| Что нужно сделать |
Как, согласно тексту упражнения, автор назвал свои построения?

| Текст упражнения |
☆ ☆ ☆ ☆

Он рассказал о детстве и, неприязненно, о студенческой юности, о периодической тяжбе с национальным характером и неприметных убежищах городской культуры, о злачной топографии Рима, Флоренции, средиземно-портовой Генуи, о неврозе укутывания горла как соматическом источнике коллекции платков и шарфов, подробно, не забыв гостиничные адреса, цвет белья и меняющиеся постельные привычки, об умиротворенных и уничтожающих любовях, одна из них, почти повторившая историю Павезе, едва не заставила его наглотаться снотворного, а записка уже лежала на ночном отельном столике, откуда автор перенес ее в конверт и после в нетронутом состоянии — не изменилось даже имя вдохновительницы чуть было не случившегося происшествия — на страницы книги. Специальный отдел ее составляют, во-первых, обращения к руководителям крайних движений, послания тем более трудные, признающие правду чужого порыва, что с некоторыми из революционных вождей-невидимок, ранее заметных в кампусах, киношколах, рок-клубах и дискуссионных ристалищах, Калассо был неплохо знаком, а во-вторых, гневливые, ядовитые письма к столпам литературно-философских ортодоксии и ересей. Тоже известные ему не заглазно, иерархи и ясновельможные апостаты обвиняются в забвении человеческой перспективы теорий, чему свидетельством их ледяные методики и корыстные препарации. Взамен обосновывается «неотчужденное чтение», чудотворная практика, посредством которой исследователь должен высвободить сосредоточенный в тканях текста свет утешения, соболезнования, сплачивающего участия, чтобы текст, став «полезным», послужил человеку «опорой», вошел в круг «солидарного существования» и напитал его значениями, обогатившимися от истолкований. Закавыченные слова принадлежат Калассо и обозначают ключевые элементы провозглашенной им сопричастности, устанавливающейся, благодаря связующим стараниям филолога, между произведением как общностью или церковью смыслов и общностью, собором людей. Свои построения автор назвал магическим утилитаризмом. Ни у литературы, ни у литературной теории нет иной задачи, кроме как быть полезными в борьбе с отчуждением, уготованным человеку условиями его бытия, и с несправедливостью, окружающей его из-за дурных социальных условий.

☆ ☆ ☆ ☆

Сохранённые записи данных

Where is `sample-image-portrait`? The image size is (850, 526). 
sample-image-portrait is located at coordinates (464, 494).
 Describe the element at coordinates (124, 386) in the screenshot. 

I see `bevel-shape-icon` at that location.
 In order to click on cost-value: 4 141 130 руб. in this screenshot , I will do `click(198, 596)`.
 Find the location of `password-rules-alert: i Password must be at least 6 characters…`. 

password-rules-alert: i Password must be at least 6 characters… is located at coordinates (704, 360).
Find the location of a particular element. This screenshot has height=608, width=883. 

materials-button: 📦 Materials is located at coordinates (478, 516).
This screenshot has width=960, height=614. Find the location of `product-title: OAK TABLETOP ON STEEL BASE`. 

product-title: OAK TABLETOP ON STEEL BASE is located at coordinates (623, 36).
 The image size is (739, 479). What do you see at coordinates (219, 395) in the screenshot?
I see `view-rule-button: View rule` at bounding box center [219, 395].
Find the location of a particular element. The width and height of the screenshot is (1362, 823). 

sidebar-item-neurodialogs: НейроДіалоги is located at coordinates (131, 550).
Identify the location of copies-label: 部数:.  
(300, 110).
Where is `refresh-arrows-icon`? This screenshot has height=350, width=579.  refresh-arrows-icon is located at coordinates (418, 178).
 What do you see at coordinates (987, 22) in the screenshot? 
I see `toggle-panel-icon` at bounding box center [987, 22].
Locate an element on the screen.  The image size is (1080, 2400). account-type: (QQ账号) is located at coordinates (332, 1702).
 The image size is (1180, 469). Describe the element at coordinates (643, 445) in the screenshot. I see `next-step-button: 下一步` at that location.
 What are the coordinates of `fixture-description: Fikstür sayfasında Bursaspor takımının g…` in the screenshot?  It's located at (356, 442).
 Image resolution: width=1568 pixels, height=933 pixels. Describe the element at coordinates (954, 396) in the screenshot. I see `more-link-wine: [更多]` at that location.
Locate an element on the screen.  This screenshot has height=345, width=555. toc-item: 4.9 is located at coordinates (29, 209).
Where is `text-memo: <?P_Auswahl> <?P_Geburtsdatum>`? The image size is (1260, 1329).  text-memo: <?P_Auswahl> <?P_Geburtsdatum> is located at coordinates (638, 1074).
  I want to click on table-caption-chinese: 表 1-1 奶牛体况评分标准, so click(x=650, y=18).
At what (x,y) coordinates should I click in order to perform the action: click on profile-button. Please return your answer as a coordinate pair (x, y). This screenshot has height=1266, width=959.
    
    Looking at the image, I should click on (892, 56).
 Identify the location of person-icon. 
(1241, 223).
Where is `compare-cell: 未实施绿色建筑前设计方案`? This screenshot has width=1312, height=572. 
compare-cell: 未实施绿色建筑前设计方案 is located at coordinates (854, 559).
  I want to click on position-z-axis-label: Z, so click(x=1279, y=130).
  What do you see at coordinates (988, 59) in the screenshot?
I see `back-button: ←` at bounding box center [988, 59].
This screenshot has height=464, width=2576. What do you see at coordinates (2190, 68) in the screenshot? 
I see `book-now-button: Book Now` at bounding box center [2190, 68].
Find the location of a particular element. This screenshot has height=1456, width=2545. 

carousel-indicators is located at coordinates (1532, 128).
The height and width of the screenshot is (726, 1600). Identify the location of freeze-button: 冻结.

☆ ☆ ☆ ☆

| Ожидаемый ответ |
Автор назвал свои построения магическим утилитаризмом.